Solange du keine wirklichen heavy B2B-Anwendungen machst, sollte eigentlich jedes etablierte bzw. halbwegs bekannte DBMS genügend Leistung bringen.

Wobei ich mit H2 noch keine Erfahrungen im Produktionsbetrieb gemacht habe.


----------



## Gast2 (18. Aug 2010)

Naja - die Benchmarks sind meiner Meinung nach ziemlich schwach...



> Please note this is mostly a single connection benchmark run on one computer.



Sorry, aber alleine diese Aussage zeigt wie ernst ich die Benchmarks nehmen kann. Wann hat man schon mal single connections auf einer DB im Produktivbetrieb? Grade Skalierbarkeit ist einer der wichtigsten Kriterien für eine DB.

Und - wie groß war die TestDB, wie war sie indexiert, wie komplex waren die Queries, usw... Sorry, aber dem Benchmark trau ich kein Stück.



> Why Oracle / MS SQL Server / DB2 are Not Listed
> 
> The license of these databases does not allow to publish benchmark results. This doesn't mean that they are fast. They are in fact quite slow, and need a lot of memory.



Gewagte Aussage... Ja, so eine Enterprise Oracle braucht ne Menge RAM. Das ist wohl wahr.
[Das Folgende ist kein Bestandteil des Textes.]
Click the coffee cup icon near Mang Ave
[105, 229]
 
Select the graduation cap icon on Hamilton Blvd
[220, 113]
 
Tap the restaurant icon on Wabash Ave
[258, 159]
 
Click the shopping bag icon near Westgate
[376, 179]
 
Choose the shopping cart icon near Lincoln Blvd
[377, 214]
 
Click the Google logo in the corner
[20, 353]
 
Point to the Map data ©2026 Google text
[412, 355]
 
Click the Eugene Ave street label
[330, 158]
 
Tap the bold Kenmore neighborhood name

Aber was dann z.B. mit dem SQL Optimizer gezaubert wird ist schon beachtlich. Einfach behaupten eine Oracle oder ein MS SQL Server wären langsam ist schon an sich eine Aussage die ich nicht teilen kann - aber das ganze ohne Beweise oder jegliche weitere Hinweise zu behaupten ist einfach nur frech. Erst Recht wenn es in Richtung Enterprise Level geht - sprich Skalierbarkeit, komplexe Queries, Replikation, Überprüfen von Constraints, Transaktionsmanagment etc...
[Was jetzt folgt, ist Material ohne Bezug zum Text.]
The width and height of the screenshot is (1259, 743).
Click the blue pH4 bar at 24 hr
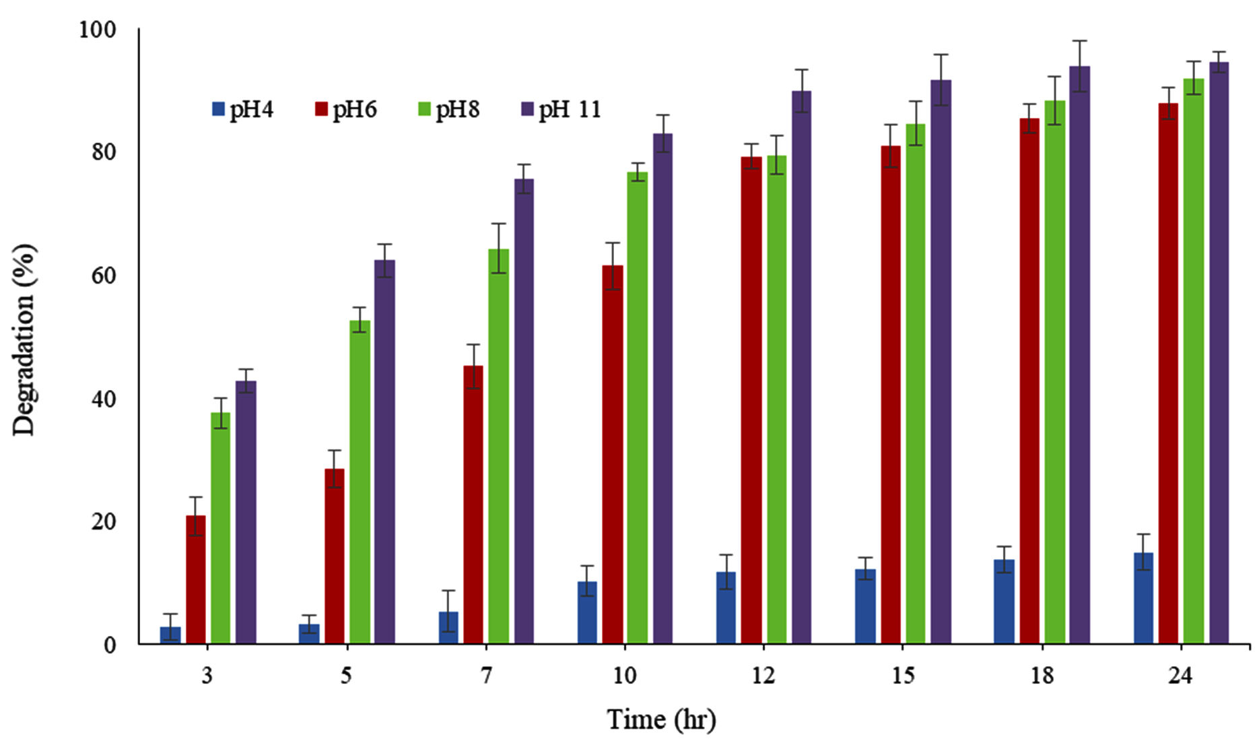[1143, 598]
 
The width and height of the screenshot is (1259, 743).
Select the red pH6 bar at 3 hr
[196, 579]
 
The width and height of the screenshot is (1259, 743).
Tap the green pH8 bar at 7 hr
[498, 446]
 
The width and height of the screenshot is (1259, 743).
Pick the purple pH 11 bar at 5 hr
[384, 451]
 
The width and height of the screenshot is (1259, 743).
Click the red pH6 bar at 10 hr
[613, 455]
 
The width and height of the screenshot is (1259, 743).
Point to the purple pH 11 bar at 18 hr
[1079, 354]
Mag ja sein das H2 ein gute und performante DB ist, ich hab da keine Erfahrung mit, aber die Seite Performance ist ein Witz.


----------



## Tomate_Salat (18. Aug 2010)

Ja eben weil ich der Performence-seite keinen Meter traue, interessiere ich mich ja hier für erfahrungsberichte oder test von nicht-h2-entwicklern.


----------



## BoomKrach (18. Aug 2010)

N Paar Antworten gabs auf so eine Frage bei Stackoverflow.
Any real world experience with H2 database? - Stack Overflow


----------